Employers must submit reports for the 2022 calendar year to HHS by March 31, 2023, and calendar year 2023 reports will be due by March 30, 2024. If an acquisition occurs during the year, the entity that acquired the other party responsible for reporting (an air ambulance provider or plan sponsor) has the obligation to report for the entire calendar year. Employers with insured plans are exempt from the reporting requirement if they require, by written agreement, the insurance issuer to report the information. If such a written agreement is in place, the insurance issuer will be on the hook for any reporting noncompliance. Reporting for self-funded plans may be done by third-party administrators, but plan sponsors would remain legally responsible for any reporting failures.

Under the proposed rule, reports submitted by health plans must include the following information “for each claim for air ambulance services that was received or paid during the reporting period:

  • Identifying information for any group health plan, plan sponsor, or issuer, and any entity reporting on behalf of the plan or issuer, as applicable
  • Market type for the plan or coverage (individual, large group, small group, self-insured plans offered by small employers, self-insured plans offered by large employers, and Federal Employees Health Benefits)
  • Date of service
  • Billing [National Provider Identifier] (NPI) information
  • Current Procedural Terminology (CPT) code or Healthcare Common Procedure Coding System (HCPCS) code information”
  • Transport information (aircraft type, loaded miles, pick-up and drop-off zip codes, whether the transport was emergent or non-emergent, and whether it was an inter-facility transport)
  • If available to the plan, the service delivery model of the provider (government-sponsored, public-private partnership, tribally operated, hospital-sponsored, hybrid hospital-independent partnership, or independent)
  • Whether the provider had a contract with the plan
  • “Claim adjudication information, including whether the claim was paid, denied, [or] appealed,” the reason for any denial reason, and the outcome of any appeal
  • “Claim payment information, including submitted charges, amounts paid by each payor, and [any] cost sharing amounts”

Reports submitted by air ambulance service providers will include additional information.

Enforcement

The No Surprises Act provides for a maximum penalty of $10,000 for air ambulance providers that violate the reporting requirements.
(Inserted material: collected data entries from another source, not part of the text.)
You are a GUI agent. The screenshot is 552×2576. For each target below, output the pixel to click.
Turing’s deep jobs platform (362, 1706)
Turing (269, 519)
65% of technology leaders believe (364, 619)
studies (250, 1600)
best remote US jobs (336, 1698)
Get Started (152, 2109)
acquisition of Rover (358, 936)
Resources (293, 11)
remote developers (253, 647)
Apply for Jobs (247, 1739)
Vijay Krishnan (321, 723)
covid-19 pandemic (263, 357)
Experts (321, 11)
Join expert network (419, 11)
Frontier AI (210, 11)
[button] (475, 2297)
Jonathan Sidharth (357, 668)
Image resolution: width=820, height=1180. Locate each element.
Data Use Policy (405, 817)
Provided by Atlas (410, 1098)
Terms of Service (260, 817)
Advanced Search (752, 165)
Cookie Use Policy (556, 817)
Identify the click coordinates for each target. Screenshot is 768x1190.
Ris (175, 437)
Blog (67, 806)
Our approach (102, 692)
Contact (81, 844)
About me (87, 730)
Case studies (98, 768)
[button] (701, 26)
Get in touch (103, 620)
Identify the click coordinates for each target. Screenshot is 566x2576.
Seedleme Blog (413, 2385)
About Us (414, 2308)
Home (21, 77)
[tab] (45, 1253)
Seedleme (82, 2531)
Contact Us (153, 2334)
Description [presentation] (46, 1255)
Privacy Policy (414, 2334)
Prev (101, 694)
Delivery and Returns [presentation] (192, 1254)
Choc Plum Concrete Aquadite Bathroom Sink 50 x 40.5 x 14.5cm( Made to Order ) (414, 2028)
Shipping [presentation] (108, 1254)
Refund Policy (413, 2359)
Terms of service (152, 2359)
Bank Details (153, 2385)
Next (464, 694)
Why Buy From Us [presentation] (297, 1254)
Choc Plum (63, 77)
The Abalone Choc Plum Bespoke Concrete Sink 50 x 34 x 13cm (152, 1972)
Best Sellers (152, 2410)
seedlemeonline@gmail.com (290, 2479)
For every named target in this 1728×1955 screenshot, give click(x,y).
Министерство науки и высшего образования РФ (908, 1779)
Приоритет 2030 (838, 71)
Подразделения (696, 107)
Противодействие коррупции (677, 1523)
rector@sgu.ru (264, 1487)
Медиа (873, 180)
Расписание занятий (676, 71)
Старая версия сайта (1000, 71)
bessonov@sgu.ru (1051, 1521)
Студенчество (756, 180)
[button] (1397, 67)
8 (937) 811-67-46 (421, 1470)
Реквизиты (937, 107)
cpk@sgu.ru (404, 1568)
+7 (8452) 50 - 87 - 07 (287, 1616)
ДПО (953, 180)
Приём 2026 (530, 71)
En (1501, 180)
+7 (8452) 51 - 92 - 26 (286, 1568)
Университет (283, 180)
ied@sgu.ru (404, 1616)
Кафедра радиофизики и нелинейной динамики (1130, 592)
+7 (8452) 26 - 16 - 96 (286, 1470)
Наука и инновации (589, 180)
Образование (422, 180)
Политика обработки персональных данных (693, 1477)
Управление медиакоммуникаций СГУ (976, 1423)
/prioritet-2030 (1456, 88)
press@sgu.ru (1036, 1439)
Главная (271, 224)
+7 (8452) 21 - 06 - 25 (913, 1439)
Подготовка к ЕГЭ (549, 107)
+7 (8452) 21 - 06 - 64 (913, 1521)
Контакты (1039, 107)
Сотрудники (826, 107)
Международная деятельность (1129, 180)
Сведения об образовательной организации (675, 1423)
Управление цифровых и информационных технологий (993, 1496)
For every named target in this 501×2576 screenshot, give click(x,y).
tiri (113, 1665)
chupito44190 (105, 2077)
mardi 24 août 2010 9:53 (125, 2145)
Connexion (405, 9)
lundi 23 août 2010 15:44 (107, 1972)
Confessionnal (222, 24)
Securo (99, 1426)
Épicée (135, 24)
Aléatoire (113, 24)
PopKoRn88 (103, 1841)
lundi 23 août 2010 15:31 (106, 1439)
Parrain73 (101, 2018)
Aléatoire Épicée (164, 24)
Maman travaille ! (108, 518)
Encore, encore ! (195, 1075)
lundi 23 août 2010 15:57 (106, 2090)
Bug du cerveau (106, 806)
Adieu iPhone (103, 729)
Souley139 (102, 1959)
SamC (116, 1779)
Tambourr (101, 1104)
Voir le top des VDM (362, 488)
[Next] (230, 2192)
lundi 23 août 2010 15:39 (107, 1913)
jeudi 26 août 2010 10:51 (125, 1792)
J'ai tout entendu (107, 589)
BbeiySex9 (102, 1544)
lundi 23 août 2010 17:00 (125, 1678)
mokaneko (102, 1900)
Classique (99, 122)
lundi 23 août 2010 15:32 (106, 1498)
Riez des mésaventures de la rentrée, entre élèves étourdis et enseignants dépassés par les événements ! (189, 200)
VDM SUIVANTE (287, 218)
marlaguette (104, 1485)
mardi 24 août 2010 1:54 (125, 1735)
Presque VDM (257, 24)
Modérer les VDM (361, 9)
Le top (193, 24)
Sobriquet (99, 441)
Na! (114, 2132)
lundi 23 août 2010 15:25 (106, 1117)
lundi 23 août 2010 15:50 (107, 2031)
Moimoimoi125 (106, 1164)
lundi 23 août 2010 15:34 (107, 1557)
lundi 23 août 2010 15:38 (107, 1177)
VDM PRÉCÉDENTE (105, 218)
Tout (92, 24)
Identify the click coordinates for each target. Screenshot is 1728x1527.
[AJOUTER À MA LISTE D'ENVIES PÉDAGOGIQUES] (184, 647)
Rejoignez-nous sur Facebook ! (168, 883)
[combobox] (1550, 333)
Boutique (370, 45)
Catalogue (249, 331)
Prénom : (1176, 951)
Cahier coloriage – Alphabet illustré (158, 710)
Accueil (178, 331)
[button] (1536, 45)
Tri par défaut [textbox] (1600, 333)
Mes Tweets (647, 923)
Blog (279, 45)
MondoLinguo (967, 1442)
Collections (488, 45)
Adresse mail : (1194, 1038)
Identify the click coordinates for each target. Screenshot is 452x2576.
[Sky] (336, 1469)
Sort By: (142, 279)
Neither the act nor proposed rule provide specific penalties for reporting failures by group health plans, but plans are subject to other civil penalty provisions that apply to health plan failures generally. The rule lays out factors that CMS will consider in determining the amount of a penalty for air ambulance provider reporting failures, including history of prior violations, the frequency of the violation in the report, and the level of financial and other impacts on affected individuals.

Regulations implementing other No Surprises Act and health plan transparency requirements are expected to be issued within the following year.